Desde la Capital y la diócesis de Goya, el Arzobispo, José Adolfo Larregain y el obispo Adolfo Canecín acompañaron a las familias en esta fecha tan significativa. Oraciones por los que están, los enfermos y el recuerdo eterno para los padres que ya partieron «a la casa del Cielo».
El Día del Padre se vive en Corrientes con esa particular mezcla de sobremesa familiar, chamamé de fondo y una profunda fe que caracteriza a la identidad del Taragüí. En este domingo tan especial, la Iglesia local no quiso estar ausente y se hizo presente a través de los pastores de la provincia, quienes hicieron llegar sus cálidos saludos, bendiciones y reflexiones orientadas a revalorizar la figura paterna en tiempos complejos.
Tanto desde la Arquidiócesis de Corrientes como desde la Diócesis de Goya, los mensajes coincidieron en un punto central: el reconocimiento a la entrega diaria de los papás y el recuerdo piadoso por aquellos que ya partieron.
Larregain: reconocimiento a la entrega diaria
En la ciudad Capital, el Arzobispo de Corrientes, monseñor José Adolfo Larregain, aprovechó el marco de la Santa Misa celebrada en la Institución Lectorado para hacer llegar su afectuoso saludo a todos los padres de la comunidad.
A través de un mensaje institucional y litúrgico, el prelado destacó la «hermosa vocación de tantos padres en su entrega diaria», instando a las familias a valorar ese esfuerzo silencioso que sostiene los hogares correntinos. Asimismo, Larregain dedicó un párrafo especial para la memoria agradecida, pidiendo por aquellos padres «que desde el cielo siguen intercediendo por sus familias», uniendo el sentimiento de nostalgia con la esperanza de la fe cristiana.

Canecín: Un mensaje de cercanía y realidad social
Por su parte, el obispo de Goya, monseñor Adolfo Canecín, eligió la cercanía de las plataformas digitales para emitir un pormenorizado y emotivo mensaje audiovisual. Con el tono llano y pastoral que lo caracteriza, Canecín buscó romper las distancias: «Quiero poder acercarme a cada uno de ustedes, mirarle a los ojos, acariciar su rostro, darle un apretón de manos, un abrazo, un beso, según la costumbre que cada uno de ustedes tenga de expresarse», inició el obispo goyano.

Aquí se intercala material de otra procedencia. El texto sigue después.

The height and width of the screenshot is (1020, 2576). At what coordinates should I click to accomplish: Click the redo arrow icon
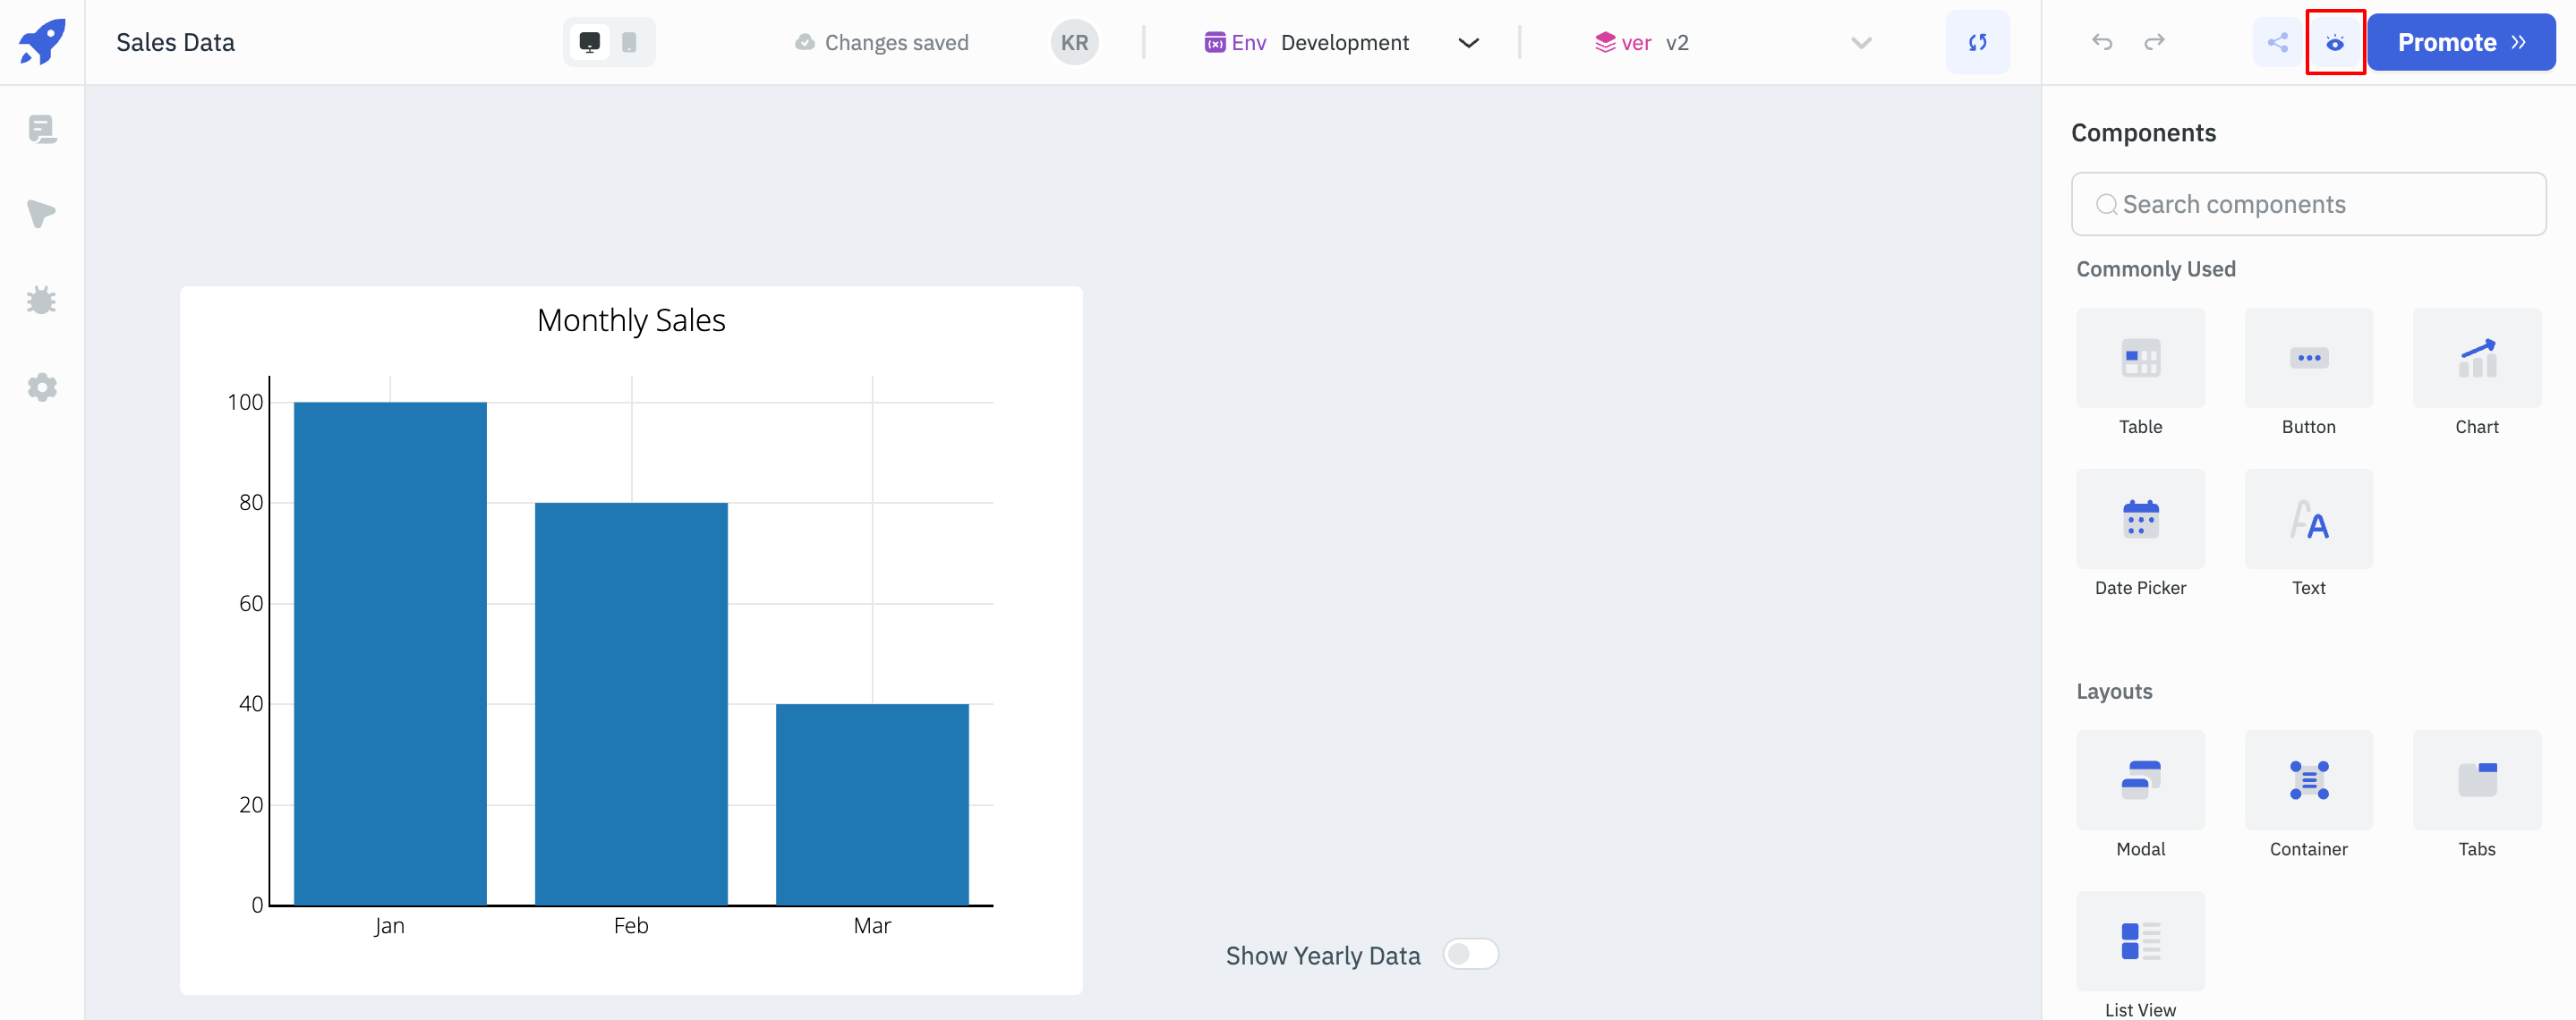coord(2152,41)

Haciendo una profunda analogía bíblica, el prelado definió la paternidad humana como un reflejo de lo divino en un contexto social muchas veces fragmentado. «Todo papá humano, a su manera, tiene la vocación hermosa de ser un reflejo, un destello, una epifanía, una manifestación de la paternidad de Dios frente a tanta experiencia de orfandad que se vive en el mundo», reflexionó, haciendo notar la necesidad de contención que tienen muchos niños y adultos en la actualidad.
La memoria de los ausentes y las realidades difíciles
Uno de los momentos más conmovedores del mensaje de Canecín fue cuando abrió su corazón para recordar sus propias raíces, trayendo a la memoria a su progenitor: «Quiero rezar este domingo la misa por todos los padres en su día, por aquellos que, como el mío, Pedro Hermenegildo, un 13 de enero de 1975, vivió su Pascua de este mundo al cielo».

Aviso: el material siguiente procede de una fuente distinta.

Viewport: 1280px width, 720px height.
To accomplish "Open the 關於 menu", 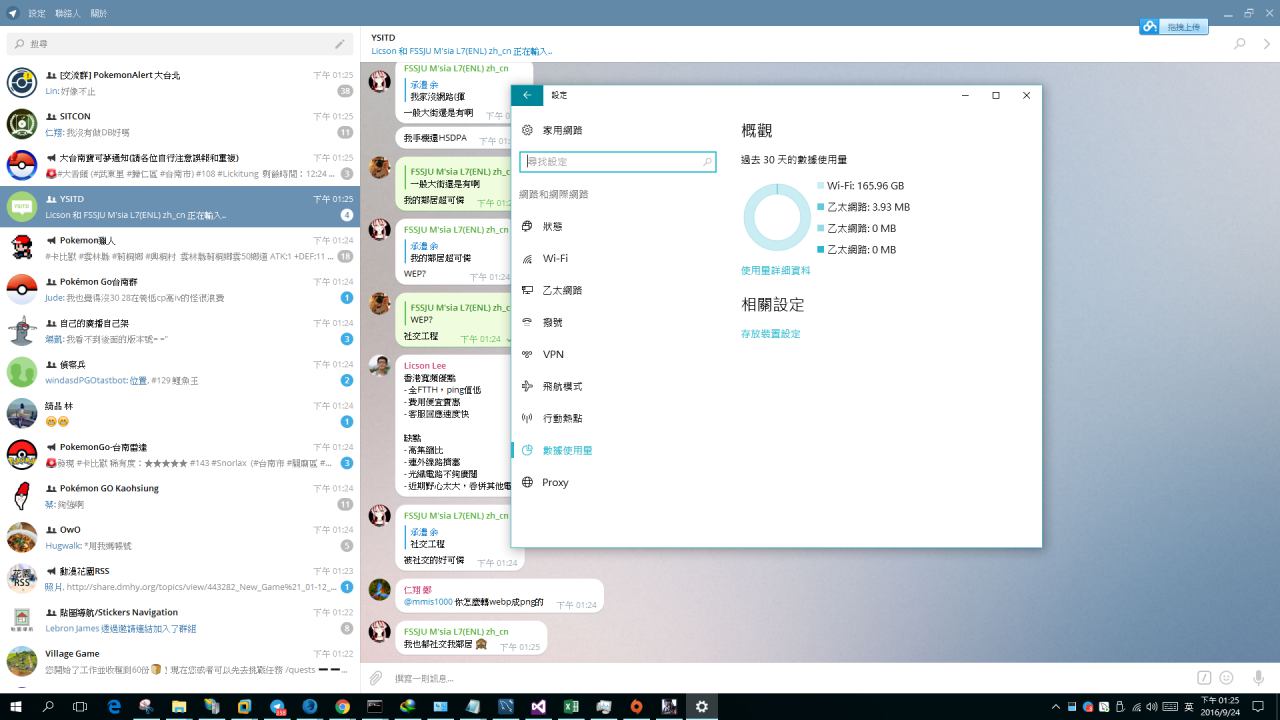I will 99,13.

Lejos de quedarse en la formalidad, el Obispo de Goya repasó las diversas y complejas realidades que atraviesan los hombres de su diócesis y de la provincia, pidiendo especialmente por aquellos padres que hoy sufren:
- Los ancianos y enfermos: «Por aquellos a quienes les pasaron los años, que es la ley de la vida, y hoy están enfermos, quizá solos, con dolores, con sufrimientos».
- Los privados de la libertad: «Por aquellos que quizás están en circunstancias de encarcelación, para que, conociendo a Jesús, que es la verdad, encuentren la libertad».

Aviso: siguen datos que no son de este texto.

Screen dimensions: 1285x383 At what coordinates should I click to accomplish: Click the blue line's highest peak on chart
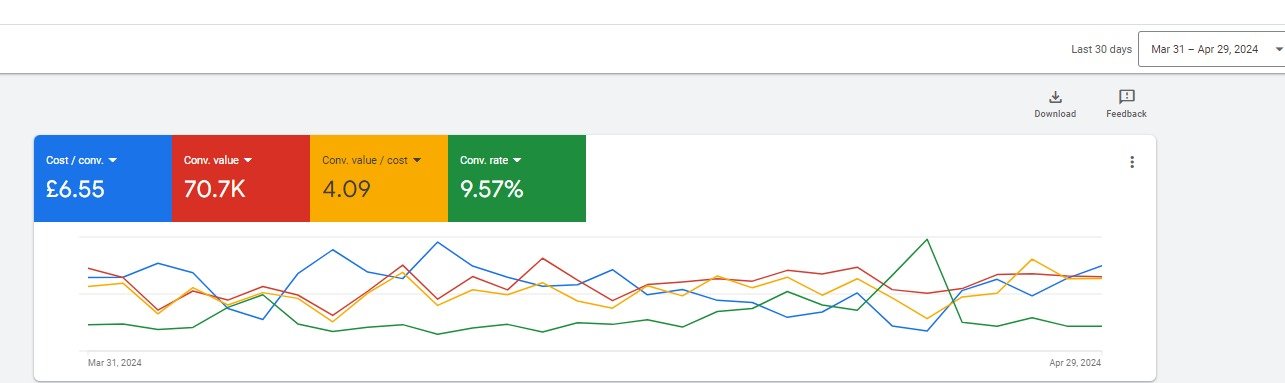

- Quienes luchan contra los flagelos actuales: «Por aquellos que quizás están en una situación de enfermedad, de adicciones, sea cual fuera el tipo de adicciones, y están como esclavos y maniatados por las mismas».
Finalmente, contraponiendo estas realidades con aquellos papás que tienen la dicha de estar «rodeados de amor, de cariño, de ternura, de toda la familia», monseñor Canecín cerró su alocución con una bendición extensiva para todos los hogares, bajo el amparo de la Virgen de Itatí, tierna madre de todos los correntinos. «Bien, a todos los padres, sea cual fuera la situación o circunstancia en la cual se encuentren, les doy un abrazo… ¡Feliz Día del Padre para todos los papás!», concluyó.
De este modo, la fe y la realidad social se unieron en la voz de los pastores, en un domingo donde el reconocimiento a los padres se convirtió, una vez más, en una auténtica acción de gracias en todo el territorio provincial.